An Archimedes white paper showed that compared with not using guidelines, individualized guidelines can deliver the same benefit as the national hypertension guideline (called JNC-7) in terms of reducing heart attacks and strokes at a 67% reduction in cost. When spending the same amount of money as the JNC-7 hypertension guidelines, individualized guidelines could achieve a 43% greater benefit without an increase in cost.
“Individualized guidelines can be delivered through clinical information systems or other Web-based applications,” Alperin says. “They provide patients and physicians with quantitative information about each patient’s risks of important events such as heart attacks, strokes, diabetes, and its complications.”
They also provide patients and physicians with information about how each of those risks can be reduced through numerous treatments, one by one and in all possible combinations. “This enables physicians and patients to move from simply saying, ‘You should stop smoking’ or ‘You should continue to take your hypertension medication’ to being able to say things like this hypothetical example: ‘If you stop smoking, your risk of a heart attack or stroke in the next five years will go down from 20% to 10%.’”

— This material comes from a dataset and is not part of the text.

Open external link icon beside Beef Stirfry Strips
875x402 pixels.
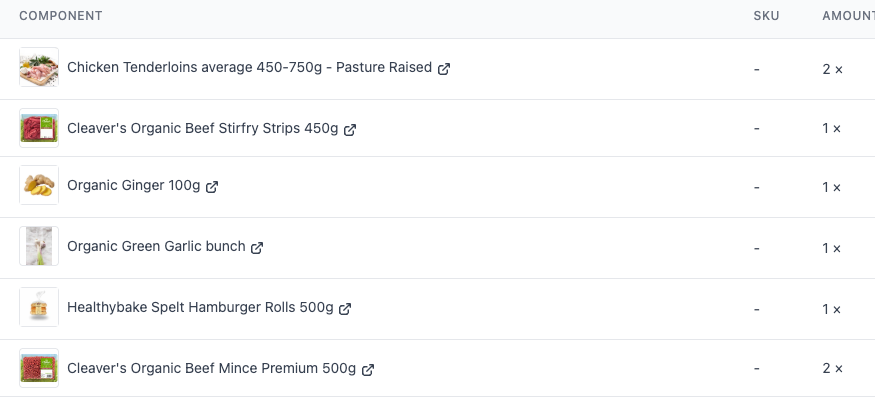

Alperin explains that evaluations of individualized guidelines in clinical settings have shown that this type of quantitative information is more apt to result in behavior change than the qualitative statements delivered by current guidelines. “The information can be used by patients on their own, as in a health risk appraisal application; by physicians and patients together to make shared decisions about appropriate treatments; by care managers to identify the highest priority patients and treatments for outreach programs; and by physicians and health plans to optimize the management of a group of patients,” he says.
Are individualized guidelines going to become commonplace?
“If the program such as the one my physician developed is a personalized model, I would say they are very compelling, and physicians interested in changing patient lifestyles to improve the quality of care could have a powerful tool,” Wise says. “Utilizing this model could add time to the visit, but the outcomes for this quality time spent have tremendous potential. I would hope that physicians, through information technology tools, are able to develop and utilize personalized treatment plans.”
— Maura Keller is a Minneapolis-based writer and editor.